The stockings represent his infidelity by reminding him of his mistress whom he bought stockings when his very own wife went without. Even in all this Linda still tries to bring Willie peace. But where Linda tries to comfort him, Biff insists on telling Willy that his ambitions are failed. Willy not only desires to earn something real, the twenty thousand dollar life insurance policy, but also to earn it for Biff. In Willy’s suicide is the final destruction of the dream. He thinks that he will have a salesman’s funeral that everyone will attend, and that the insurance money will put Biff ahead of Bernard. He kills himself by driving the car that was the subject of his nostalgia, or, more appropriately, by crashing it. Even in his death his dreams are still nothing more than just that. His funeral is the just the opposite of what he wanted. The only people who attend his funeral is his family and two friends. In the moment when he does get something real, he kills his dream and himself. Willys dream fuel the entire play making it evident he lives his life off expectancy and hope.
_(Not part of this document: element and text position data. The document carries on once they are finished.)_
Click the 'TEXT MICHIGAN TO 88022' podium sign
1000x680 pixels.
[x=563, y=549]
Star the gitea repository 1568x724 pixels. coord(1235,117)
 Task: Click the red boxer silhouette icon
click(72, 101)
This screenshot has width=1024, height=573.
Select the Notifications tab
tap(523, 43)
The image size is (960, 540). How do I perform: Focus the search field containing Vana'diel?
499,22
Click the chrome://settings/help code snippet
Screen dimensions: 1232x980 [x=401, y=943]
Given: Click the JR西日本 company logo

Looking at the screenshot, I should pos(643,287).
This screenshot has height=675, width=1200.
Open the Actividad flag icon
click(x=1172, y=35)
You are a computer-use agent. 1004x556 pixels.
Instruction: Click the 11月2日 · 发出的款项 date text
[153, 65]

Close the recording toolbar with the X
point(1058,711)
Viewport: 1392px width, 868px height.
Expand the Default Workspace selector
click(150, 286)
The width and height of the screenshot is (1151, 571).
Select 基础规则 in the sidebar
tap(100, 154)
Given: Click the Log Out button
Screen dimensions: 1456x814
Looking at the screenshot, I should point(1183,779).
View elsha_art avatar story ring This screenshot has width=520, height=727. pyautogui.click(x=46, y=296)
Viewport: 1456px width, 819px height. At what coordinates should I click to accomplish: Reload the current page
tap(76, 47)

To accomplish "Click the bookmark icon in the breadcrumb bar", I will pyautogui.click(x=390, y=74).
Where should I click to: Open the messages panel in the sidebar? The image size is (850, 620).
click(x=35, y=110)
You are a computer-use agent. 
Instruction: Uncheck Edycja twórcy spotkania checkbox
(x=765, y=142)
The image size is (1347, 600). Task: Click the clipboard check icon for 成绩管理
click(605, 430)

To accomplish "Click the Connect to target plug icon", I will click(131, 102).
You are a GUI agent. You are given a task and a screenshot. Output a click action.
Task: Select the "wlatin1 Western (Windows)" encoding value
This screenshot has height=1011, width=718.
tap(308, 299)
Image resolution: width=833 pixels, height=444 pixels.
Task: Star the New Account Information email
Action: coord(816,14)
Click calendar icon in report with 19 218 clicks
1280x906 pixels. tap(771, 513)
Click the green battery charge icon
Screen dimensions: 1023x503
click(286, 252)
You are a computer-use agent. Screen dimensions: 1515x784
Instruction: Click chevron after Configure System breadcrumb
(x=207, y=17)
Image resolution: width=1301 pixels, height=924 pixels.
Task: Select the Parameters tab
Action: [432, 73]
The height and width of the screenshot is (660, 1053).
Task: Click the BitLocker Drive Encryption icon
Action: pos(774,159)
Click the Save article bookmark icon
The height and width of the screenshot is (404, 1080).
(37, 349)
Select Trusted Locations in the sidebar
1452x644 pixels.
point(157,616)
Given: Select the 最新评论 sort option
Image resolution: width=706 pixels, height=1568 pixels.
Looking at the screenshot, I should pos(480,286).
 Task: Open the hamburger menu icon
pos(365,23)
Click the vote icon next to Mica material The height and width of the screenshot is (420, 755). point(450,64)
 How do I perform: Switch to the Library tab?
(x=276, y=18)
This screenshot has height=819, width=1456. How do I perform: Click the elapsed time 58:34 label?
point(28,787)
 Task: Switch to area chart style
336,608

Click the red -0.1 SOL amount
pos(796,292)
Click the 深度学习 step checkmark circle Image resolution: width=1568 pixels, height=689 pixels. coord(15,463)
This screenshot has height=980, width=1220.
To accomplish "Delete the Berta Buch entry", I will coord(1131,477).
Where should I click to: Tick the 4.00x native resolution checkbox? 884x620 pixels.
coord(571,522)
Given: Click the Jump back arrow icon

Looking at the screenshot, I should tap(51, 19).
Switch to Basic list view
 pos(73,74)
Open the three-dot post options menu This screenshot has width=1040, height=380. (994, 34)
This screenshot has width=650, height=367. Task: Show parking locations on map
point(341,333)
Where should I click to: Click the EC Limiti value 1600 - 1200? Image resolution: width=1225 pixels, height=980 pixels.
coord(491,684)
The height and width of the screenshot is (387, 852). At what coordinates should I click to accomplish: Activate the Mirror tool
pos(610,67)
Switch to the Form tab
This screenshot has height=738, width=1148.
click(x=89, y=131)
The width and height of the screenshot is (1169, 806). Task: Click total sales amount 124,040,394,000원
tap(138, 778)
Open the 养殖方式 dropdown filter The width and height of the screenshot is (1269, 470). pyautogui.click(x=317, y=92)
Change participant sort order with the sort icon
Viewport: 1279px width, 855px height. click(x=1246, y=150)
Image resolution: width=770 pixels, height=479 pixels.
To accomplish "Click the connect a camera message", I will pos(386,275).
Ironically, having what he works for kills him, as it may well have Ben. The insurance money never appears in the play and Biff’s future never resolved. Willy is dead leaving no one surprised. It does not come as a surprise to the audience, who know the play’s title before ever walking into the theater, nor to the major characters, who have all known about Willy’s designs since at least halfway through the play. Once Willy and his dreams, which controlled the entire play, are dead, the powerful reality of their deaths is all that remains.